What difference did it make?
As I proceeded with this work, I realised that the most we could do was ‘tinker at the edges’. An academic reason for this is that certain methods are prized in psychiatric research. The more prized the method, the more likely you are to get funded. And patients and the public cannot change the method adopted by the main research team. These prized method put very heavy restraints on what you research and how you do it. For example, qualitative research is not valued by the mainstream. But if you want to know how people are living their lives, the challenges they face and how they address these then you have to talk to people – systematically – and not deal purely in numbers. I was once asked to write a short piece for a very high profile journal. The editor told me that I would have to deal with the objection that user involvement in research was “anecdotal, biased and conducted by people who are over-involved”. A lot of researchers have a personal commitment to what they are doing but it is hidden. And that charge is brought against qualitative research generally (I do not say that all qualitative research is good research).

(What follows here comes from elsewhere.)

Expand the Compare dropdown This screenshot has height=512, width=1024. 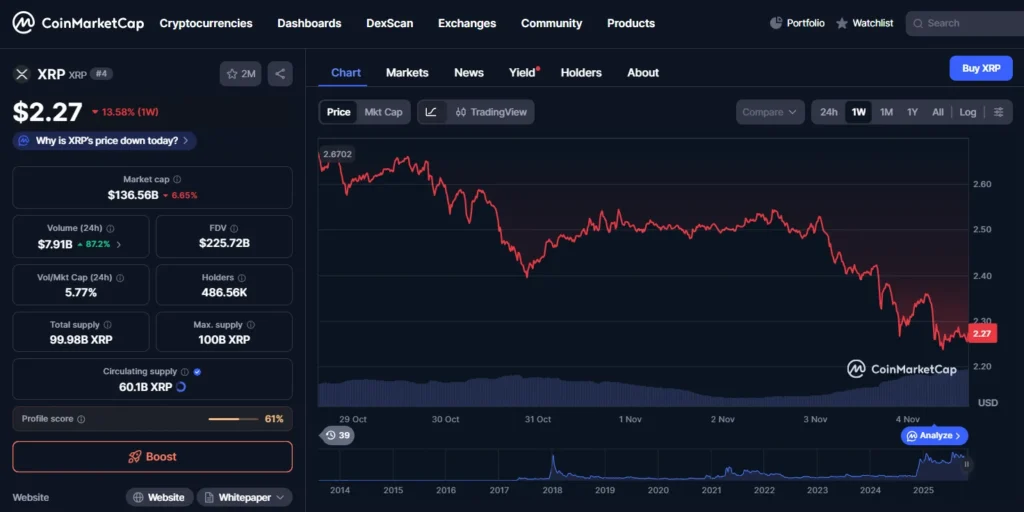coord(770,112)
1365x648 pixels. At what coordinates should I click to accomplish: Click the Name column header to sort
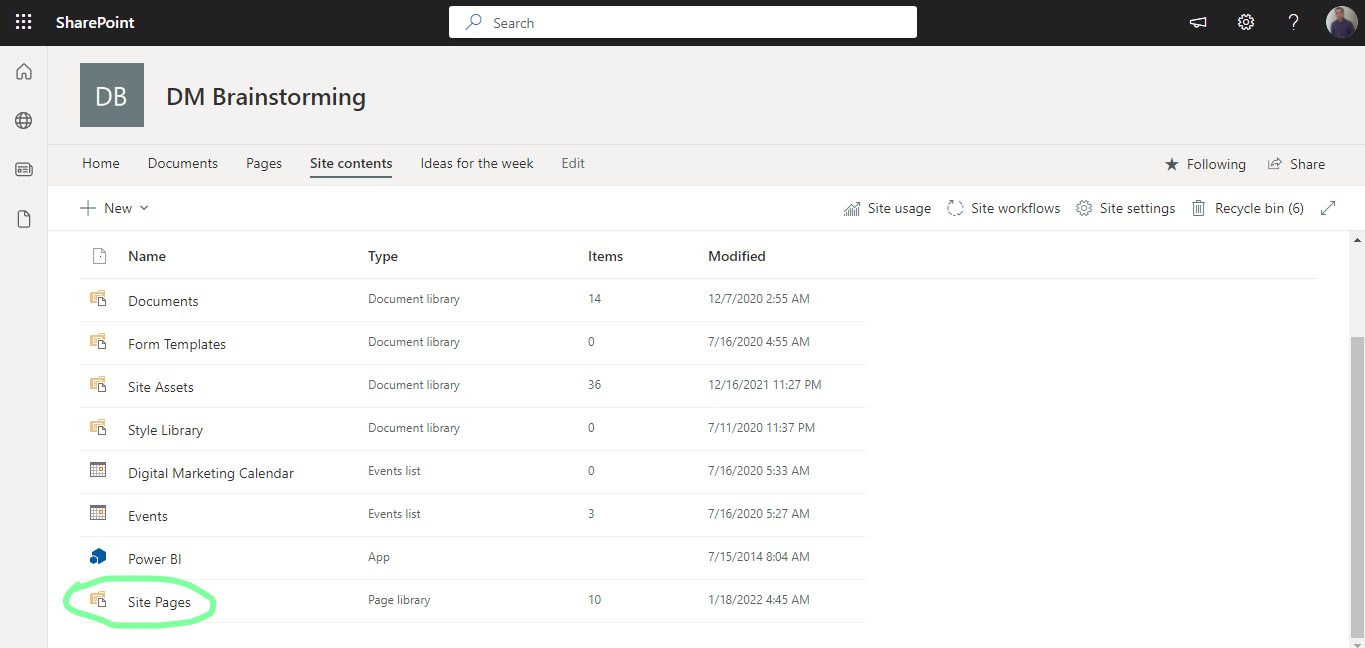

But there is more. Simply put, the involved public has to understand research-speak. And it is a very peculiar language. Many people lament that ‘the public’ are not interested in research. First off, why should they be? They may be living in terrible circumstances, relying on welfare benefits, in poor housing or food poverty or in an abusive relationship. But they know that their conditions of life and the language they use is alien to that of academia. And academia holds the power here and its interpretations and conclusions are what counts. Sometimes service users involved in research are given some ‘skills training’. But we are comparing a 12 hour ‘how-to-do-it’ course with an education in research that commonly lasts 7 years. Becoming a proto-researcher is not the only way to do it though (see the Research and activism section). I have actually run such a course but stopped after 2 tries because it was an abject failure and the fault lay with me and my colleagues, not the service users.
Community involvement
Before it was closed INVOLVE promoted ‘community engagement’ which again was largely a failure because of the reasons above. But where I worked there was someone who really did know how to do this. We held an annual ‘Together in Research Day’, had a newsletter of that name and ran workshops in between. I came to think that this was a model of how to involve the public in research. Two people on a Steering Group, with no access to informal networks or an Advisory Group that meets three times a year just will not cut it in terms of making a difference quite apart from the practical and academic reasons I have given.
My disenchantment with PPI, whatever it means, led me in the end to argue for at least some independent user-led research. There is a moral imperative here. But it is very difficult to have a ‘seat at the table’ when fundamentally you are critical of the very premises of mainstream research. Of course, not everybody is critical and at the same time some people were prescient and never became involved in these activities in the first place. PPI represented itself as the way to do user involvement in research but of course there were other things going on too. It thought it had a monopoly but that is far from so.
Going forward
PPI presents itself as having no theoretical basis but I have tried to surface some of it here. It also excuses itself from any question of power. In the Epistemology section I will take this forward and engage in some of the theoretical issues that do or should preoccupy us and how they are bound up with power, especially in mental health.